Monday, June 21, 2010

Strike-Out

I'm living about nine blocks from the stadium of Oaxaca's triple-A team, the Guerreros. This weekend, my classmates and I decided to catch a game there. As an academic tourist studying the intersection of tourism and cross-cultural interaction, there was something very meta about being American tourists at a Mexican stadium watching a baseball game. And it got significantly more meta when our group switched from spectators to spectacles.

You can read two detailed, and less academic accounts, of the fiasco here or here, but the quick version is this: Our group was approached by one of the team's cheerleaders, requesting eight of us to participate in a mysterious activity. The stadium was fairly empty, and if we weren't the only gringos in the stadium, we were definitely the most conspicuous, so the fact that we'd be singled out for potential humiliation was on all of our minds, but most of us took a life-is-for-living attitude and joined her in the dugout.

It turned out to be a typical ballpark game--put your forehead on a bat, spin until your dizzy, then try to run in a straight line.
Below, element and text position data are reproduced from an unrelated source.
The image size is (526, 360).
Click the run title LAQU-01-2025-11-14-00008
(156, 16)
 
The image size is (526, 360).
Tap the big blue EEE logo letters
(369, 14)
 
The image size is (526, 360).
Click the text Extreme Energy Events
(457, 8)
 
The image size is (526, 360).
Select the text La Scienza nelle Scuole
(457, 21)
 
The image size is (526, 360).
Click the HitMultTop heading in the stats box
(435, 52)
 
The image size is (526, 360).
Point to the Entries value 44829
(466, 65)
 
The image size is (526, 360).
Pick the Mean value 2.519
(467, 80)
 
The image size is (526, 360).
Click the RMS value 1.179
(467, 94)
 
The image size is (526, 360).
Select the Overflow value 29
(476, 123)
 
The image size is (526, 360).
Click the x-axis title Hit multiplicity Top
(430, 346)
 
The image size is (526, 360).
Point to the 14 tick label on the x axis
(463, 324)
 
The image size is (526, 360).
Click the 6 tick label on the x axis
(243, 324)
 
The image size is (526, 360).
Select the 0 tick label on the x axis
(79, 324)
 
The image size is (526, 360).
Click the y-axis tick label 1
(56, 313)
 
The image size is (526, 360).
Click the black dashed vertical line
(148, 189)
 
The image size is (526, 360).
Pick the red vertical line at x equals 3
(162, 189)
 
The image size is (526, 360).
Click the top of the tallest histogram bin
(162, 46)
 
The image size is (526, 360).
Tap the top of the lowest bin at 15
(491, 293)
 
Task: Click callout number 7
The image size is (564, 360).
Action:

It was silly and embarassing, and at least one of us keeled over, but it was all in good fun.

Then we had to walk back to our seats, past the majority of the stadium. While many of the spectators whistled or hollered supportive comments, a few of us heard cries of "Arizona! Arizona!" There actually are a few people from Arizona in our program, and I was initially impressed by the crowd's ability to determine our states of origins, until more savvy students pointed out that they were probably expressing their disapproval of Arizona's new legislature, which I've blogged about before.
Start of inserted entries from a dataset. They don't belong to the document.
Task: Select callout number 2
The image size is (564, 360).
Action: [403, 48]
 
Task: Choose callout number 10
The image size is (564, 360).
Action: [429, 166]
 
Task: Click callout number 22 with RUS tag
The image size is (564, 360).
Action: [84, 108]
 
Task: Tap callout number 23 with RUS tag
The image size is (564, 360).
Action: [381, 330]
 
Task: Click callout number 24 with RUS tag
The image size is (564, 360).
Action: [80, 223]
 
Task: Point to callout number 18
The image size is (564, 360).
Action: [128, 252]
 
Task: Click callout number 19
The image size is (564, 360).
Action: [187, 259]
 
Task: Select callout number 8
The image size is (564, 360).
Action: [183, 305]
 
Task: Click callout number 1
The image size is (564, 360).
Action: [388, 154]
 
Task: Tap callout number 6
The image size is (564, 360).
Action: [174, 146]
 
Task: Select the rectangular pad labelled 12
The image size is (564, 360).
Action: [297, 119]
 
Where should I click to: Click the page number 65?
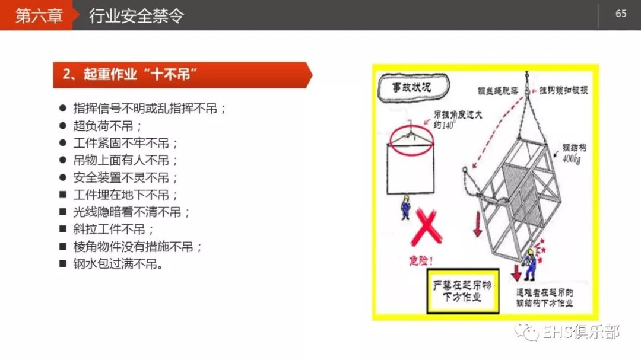621,14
This was slightly disconcerting, as there's not a person in our program who approves of the law. But as American citizens abroad, we are representatives of the nation, and that means we represent its policies--even the ones we don't approve of. It was another reminder that foreign policy is an incredibly influential part of public diplomacy.
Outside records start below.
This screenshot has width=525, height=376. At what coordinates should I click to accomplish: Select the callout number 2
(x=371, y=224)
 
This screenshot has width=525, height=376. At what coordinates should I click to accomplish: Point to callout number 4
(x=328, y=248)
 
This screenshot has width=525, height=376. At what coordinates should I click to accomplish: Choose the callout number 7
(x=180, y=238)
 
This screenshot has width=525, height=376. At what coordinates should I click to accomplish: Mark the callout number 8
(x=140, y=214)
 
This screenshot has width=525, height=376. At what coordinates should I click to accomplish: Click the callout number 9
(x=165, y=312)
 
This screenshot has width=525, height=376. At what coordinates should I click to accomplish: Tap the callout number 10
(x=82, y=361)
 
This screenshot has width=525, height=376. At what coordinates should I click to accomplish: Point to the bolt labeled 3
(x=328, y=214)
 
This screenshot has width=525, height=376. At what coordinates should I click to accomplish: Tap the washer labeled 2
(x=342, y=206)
The sight of six dizzy students in jeans and tee-shirts lurching across a field doesn't exactly reinforce the imagery of a hemispheric hegemon imposing its policies and attitudes on its neighbors, but for some members of the crowd, our physical appearance was enough to mark us as Americans, and our nationality was enough to inspire disapproval.

Obviously some US (and state) policies are going to be unpopular abroad. You can't please everybody all the time. But I think this situation makes a good case for the inclusion of PD professionals in policy formation.

I'm tough enough to take a little cat-calling, but it occurred to me that in a different setting, under different circumstances, US policies could inspire more than a few whistles and jeers. The purpose of public diplomacy isn't simply to promote US foreign policy abroad, but to inspire goodwill towards the nation and its inhabitants. As an American abroad in a friendly state, I'd recommend holding off on the "Mission Accomplished" banner for this task.